Sénégal : un fauteuil pour 85 candidats à la présidence

, par  masterEveil , popularité : 14%

Au Sénégal, l’élection présidentielle connaitra la participation de 85 personnes. Une situation embarrassante qui participera à l’augmentation du coût de l’organisation de cette élection.

Le nombre des potentiels candidats à l’élection présidentielle de février 2019 au Sénégal est estimé à ce jour à 85, a-t-on appris cette semaine auprès d’une source au ministère sénégalais de l’intérieur.
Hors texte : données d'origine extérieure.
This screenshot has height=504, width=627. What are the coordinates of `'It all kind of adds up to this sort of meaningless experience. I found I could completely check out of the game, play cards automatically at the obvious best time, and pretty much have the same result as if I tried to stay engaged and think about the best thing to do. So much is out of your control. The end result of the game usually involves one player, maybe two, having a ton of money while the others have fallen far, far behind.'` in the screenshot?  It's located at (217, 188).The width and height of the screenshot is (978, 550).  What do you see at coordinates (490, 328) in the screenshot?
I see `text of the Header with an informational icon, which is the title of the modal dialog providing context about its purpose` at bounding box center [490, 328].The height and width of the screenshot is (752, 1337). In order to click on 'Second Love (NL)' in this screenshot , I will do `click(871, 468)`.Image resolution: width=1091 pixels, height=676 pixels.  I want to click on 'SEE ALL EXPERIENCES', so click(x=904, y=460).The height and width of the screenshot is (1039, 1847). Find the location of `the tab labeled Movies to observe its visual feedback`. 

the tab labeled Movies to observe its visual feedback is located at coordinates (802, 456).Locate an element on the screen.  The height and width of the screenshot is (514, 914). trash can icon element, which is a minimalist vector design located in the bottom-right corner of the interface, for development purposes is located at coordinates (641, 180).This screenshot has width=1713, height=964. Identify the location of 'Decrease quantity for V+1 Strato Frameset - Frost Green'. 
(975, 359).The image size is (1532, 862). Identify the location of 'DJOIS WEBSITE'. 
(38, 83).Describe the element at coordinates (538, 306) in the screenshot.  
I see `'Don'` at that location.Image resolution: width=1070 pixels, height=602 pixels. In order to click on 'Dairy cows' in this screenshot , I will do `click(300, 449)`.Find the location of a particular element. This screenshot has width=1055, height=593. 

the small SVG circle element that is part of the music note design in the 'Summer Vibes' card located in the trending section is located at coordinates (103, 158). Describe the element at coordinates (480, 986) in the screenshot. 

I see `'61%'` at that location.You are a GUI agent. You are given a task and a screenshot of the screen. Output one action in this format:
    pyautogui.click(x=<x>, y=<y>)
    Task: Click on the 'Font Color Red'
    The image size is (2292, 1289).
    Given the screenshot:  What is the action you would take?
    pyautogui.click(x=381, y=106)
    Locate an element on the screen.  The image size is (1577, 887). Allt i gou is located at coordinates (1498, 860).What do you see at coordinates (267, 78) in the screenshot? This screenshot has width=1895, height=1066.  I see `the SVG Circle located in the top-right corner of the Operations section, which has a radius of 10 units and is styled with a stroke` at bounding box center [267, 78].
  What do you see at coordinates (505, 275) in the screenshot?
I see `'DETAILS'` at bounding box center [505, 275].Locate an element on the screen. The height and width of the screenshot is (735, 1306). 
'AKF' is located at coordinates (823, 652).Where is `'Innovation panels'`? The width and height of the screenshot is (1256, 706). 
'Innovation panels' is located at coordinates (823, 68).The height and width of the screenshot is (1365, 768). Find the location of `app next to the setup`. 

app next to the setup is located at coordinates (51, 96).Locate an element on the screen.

Ce lundi 27 août, dans le pays, a commencé la campagne de collecte de parrainages conformément à la nouvelle loi électorale votée en avril dernier.

Pour l’élection présidentielle de février prochain, le Sénégal risque d’atteindre un record de candidatures enregistrées. Selon des sources internes au ministère sénégalais de l’Intérieur, les prétendants au fauteuil présidentiel à ce jour sont au nombre de 85. Lundi, les représentants de 85 « candidats à la candidature » se sont présentés pour récupérer les fiches de collecte des signatures au ministère, a déclaré à la presse locale, Bernard Casimir Demba Ciss, un des responsables au ministère. Confirmant plus ou moins l’information, Aminata Touré, déléguée de la majorité et ex-première ministre, embarrassée par cette pléthore de prétendants à la présidence, a parlé plutôt de 81 potentiels « candidats », estimant que c’était « beaucoup ».

Cet état de chose intervient alors que ce lundi dans le pays, a démarré la campagne de collecte de parrainages. Devant durer « au moins quatre mois », jusqu’à la période prévue pour le dépôt des candidatures, « entre le 11 et le 26 décembre », selon Ciss, elle devrait permettre aux prétendants de recueillir le parrainage de 0,8% à 1% du corps électoral, soit environ 52.000 signatures, réparties dans au moins sept des 14 régions du pays, soit 2.000 par région au minimum. Cette campagne répond aux nouvelles dispositions de la loi votée en avril dernier.

La réforme d’avril 2018 insuffisante

En étendant l’exigence des signatures à tous les candidats (non plus uniquement à ceux de la société civile), les autorités sénégalaises espéraient éviter le foisonnement des candidatures que le pays a connu en 2017 lors des élections législatives. Les électeurs devaient alors choisir entre 47 listes, une situation qui pose des problèmes d’organisation. La nouvelle loi n’a finalement pas permis de limiter les dégâts. Il faudra néanmoins attendre que ces prétendants puissent réunir le nombre de signatures requis, pour payer leur caution (30 millions de francs CFA soit environ 45.000 euros), et faire valider leurs dossier par le Conseil constitutionnel sénégalais.

On sait cependant déjà que certains ténors qui étaient attendus, risquent de ne pas être en mesure de se présenter à l’élection. C’est le cas du maire de Dakar, Khalifa Sall, condamné à cinq ans de prison pour détournements de fonds publics et qui doit attendre jeudi le verdict de son procès en appel, ainsi que Karim Wade, fils et ministre de l’ex-président Abdoulaye Wade. Celui-ci condamné en 2015 à six ans de prison pour « enrichissement illicite », a vu sa demande d’inscription sur les listes électorales rejetée le 2 juillet dernier. Difficile d’être candidat dans ces conditions.